- _Source text_:
━━━━━━━━
Poland moves to summon central bank chief to state tribunal, PAP says

Lawmakers from Poland’s ruling coalition will submit a preliminary motion to put central bank chief Adam Glapinski before a state tribunal by the end of March, state news agency PAP reported a lawmaker as saying, in what would be an unprecedented move for the European Union state.

The new pro-EU government led by Donald Tusk has vowed to ensure those it accuses of wrongdoing during the rule of the previous nationalist government will be brought to account and has launched sweeping changes in state media and the judicial system.

However, launching a process that may result in the removal of the central bank governor is a potentially riskier move. The head of the European Central Bank, Christine Lagarde, told Glapinski in a letter that he could refer any such move to the EU’s top court as it may affect the bank’s independence.

“We are working on a preliminary motion to hold the President of the NBP accountable before the State Tribunal and we are determined to carry out this process,” Janusz Cichon, chairman of the parliament’s Public Finance Committee, told PAP.

“We plan to submit a substantively prepared motion to parliament by the end of March,” said Cichon, who is a member of Tusk’s Civic Coalition (KO), the largest grouping in the ruling coalition.
━━━━━━━━
(Records excerpted from a collection)
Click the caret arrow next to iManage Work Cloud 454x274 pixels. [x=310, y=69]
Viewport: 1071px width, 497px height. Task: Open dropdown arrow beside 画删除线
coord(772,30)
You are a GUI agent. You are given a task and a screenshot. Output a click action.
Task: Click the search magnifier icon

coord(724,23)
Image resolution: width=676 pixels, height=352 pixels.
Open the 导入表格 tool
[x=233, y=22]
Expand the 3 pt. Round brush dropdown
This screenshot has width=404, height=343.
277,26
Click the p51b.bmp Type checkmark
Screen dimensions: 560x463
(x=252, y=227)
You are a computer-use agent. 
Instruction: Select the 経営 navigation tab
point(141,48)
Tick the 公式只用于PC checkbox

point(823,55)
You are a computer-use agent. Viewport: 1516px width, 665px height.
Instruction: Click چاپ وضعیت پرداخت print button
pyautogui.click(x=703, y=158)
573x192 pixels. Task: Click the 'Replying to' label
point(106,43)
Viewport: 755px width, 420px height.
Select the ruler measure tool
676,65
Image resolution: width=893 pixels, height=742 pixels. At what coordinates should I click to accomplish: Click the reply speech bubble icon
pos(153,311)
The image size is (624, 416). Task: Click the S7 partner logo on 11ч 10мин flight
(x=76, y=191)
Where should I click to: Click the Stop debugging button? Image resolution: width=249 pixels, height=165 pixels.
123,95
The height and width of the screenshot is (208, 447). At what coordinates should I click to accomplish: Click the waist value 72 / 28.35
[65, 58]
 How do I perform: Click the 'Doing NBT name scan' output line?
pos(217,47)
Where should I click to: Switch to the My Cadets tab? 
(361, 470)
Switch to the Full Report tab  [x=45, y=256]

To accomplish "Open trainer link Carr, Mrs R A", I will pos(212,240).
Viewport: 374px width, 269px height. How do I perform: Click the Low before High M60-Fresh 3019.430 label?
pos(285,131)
━━━━━━━━
- _Aim of the exercise_: Update the article on the move against Poland's central bank chief by writing it out from "Lawmakers from Poland’s" up to and including "European Union state.", with "unprecedented" changed to "unusual".

- _Answer space_:
Lawmakers from Poland’s ruling coalition will submit a preliminary motion to put central bank chief Adam Glapinski before a state tribunal by the end of March, state news agency PAP reported a lawmaker as saying, in what would be an unusual move for the European Union state.